Description of the Volume-Clamp Method of Blood Pressure Measurements Using the Mathematical Model of the Lamé Problem

Marek Żyliński1, Wiktor Niewiadomski2, Gerard Cybulski3, Anna Gąsiorowska2
1Warsaw University of Technology, 2Mossakowski Medical Research Centre PAS, Warsaw, Poland, 3Department of Mechatronics, WUT


Abstract

The volume-clamp method allows non-invasive continuous blood pressure monitoring from a finger, despite its utility clamp method lacking a solid model that can describe its principle of operation. This paper proposes a simple model of the phenomena during continuous non-invasive blood pressure measurement from the finger cuff. Employed was a thick-walled cylinder loaded with inner (blood pressure) and external (cuff pressure) pressures – the Lamé cylinder. During measurement in the volume-clamp method, an artery wall is loaded with two pressures: inner blood pressure and external cuff pressure. The most straightforward description of artery geometry is a thick-walled cylinder – the inner radius works as the diameter of the artery, the external radius corresponds to finger diameter.
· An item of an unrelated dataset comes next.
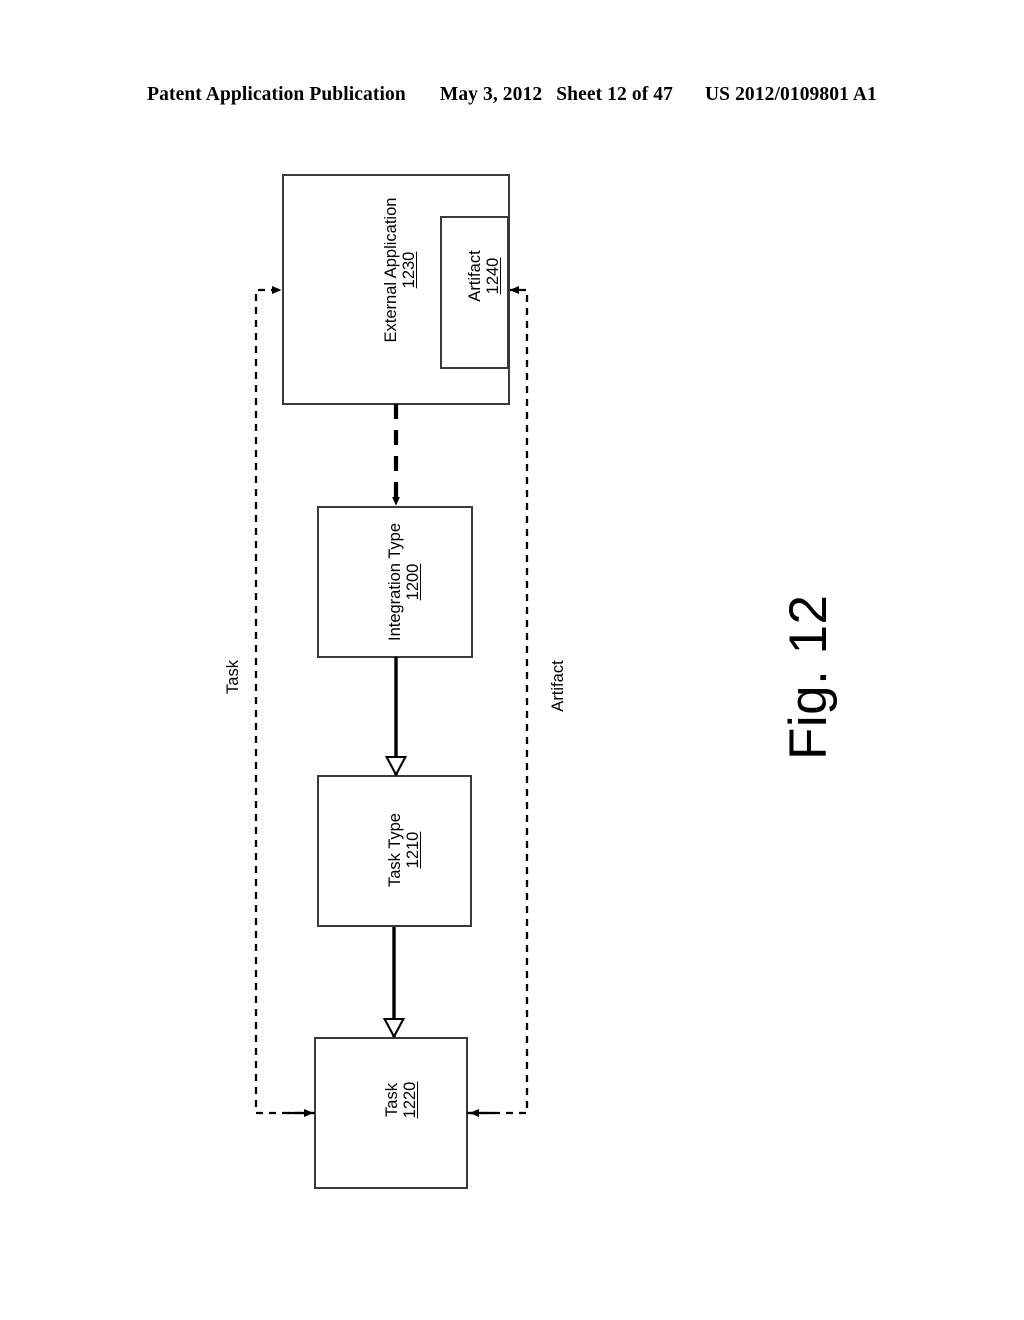  What do you see at coordinates (392, 1100) in the screenshot?
I see `node-task-title: Task` at bounding box center [392, 1100].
To calculate stress and distortions, we use Lamé's equation for a thick cylinder. The simulation of method calibration (finding the correct pressure set-point) and blood pressure measurement was performed. It was found that in this model, wall stress is not neglected, even when blood pressure equals cuff pressure. The elastic properties of the artery wall are crucial to finding the correct set-point. Maximum volume oscillation occurs when transmural pressure fits the minimum of Young's modulus. For a constant modulus, calibration of the method is impossible. The reverse situation occurs for blood pressure simulation: for constant modulus, a linear characteristic was found. Young's modulus describes how the exponential transmural pressure relationship between blood pressure and cuff pressure, for given set-points, is disturbed. This result may explain blood pressure measurements with the volume-clamp method – finger properties, especially artery elasticity, can disturb measurement even when transmural pressure is 0. However, observations are constrained to the limitation of the model: the finger is not homogeneous, and Young's modulus for a real finger may be significantly different from the values used in this simulation.